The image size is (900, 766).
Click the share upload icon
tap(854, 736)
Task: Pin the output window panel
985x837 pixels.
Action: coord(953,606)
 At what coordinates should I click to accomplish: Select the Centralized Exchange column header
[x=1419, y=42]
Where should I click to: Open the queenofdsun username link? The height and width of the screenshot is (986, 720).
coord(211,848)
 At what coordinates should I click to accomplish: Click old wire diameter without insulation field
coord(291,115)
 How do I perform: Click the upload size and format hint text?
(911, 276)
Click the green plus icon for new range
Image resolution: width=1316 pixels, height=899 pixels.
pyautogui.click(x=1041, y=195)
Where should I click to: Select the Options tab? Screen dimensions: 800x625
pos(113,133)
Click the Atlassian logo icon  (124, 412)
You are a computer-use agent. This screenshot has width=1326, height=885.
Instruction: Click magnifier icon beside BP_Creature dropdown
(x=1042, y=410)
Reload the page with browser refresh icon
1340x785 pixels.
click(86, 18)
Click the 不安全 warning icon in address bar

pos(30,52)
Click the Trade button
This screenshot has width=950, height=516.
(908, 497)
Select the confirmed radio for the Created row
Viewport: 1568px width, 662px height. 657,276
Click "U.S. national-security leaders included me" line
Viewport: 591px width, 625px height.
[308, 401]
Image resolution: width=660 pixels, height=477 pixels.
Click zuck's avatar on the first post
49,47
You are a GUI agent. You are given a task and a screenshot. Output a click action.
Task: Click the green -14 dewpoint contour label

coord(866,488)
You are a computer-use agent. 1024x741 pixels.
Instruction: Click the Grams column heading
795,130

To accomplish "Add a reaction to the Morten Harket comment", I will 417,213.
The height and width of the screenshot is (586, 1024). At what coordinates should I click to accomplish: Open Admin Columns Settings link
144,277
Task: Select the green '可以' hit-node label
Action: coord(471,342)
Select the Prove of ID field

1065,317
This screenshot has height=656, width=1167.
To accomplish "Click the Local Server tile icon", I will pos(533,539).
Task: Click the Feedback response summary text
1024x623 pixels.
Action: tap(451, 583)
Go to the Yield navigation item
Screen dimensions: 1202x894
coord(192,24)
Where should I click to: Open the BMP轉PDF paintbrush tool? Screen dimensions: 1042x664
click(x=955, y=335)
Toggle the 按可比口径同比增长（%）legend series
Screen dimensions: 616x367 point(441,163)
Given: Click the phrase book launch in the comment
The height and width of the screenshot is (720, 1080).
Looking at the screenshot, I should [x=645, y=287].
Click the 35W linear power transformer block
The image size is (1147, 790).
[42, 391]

**INSTRUCTIONS FOR THE TASK**
Which of the lines above carry the string "comment"? Pick them out and copy them.

**TASK SOLUTION**
To accomplish "Add a reaction to the Morten Harket comment", I will 417,213.
Given: Click the phrase book launch in the comment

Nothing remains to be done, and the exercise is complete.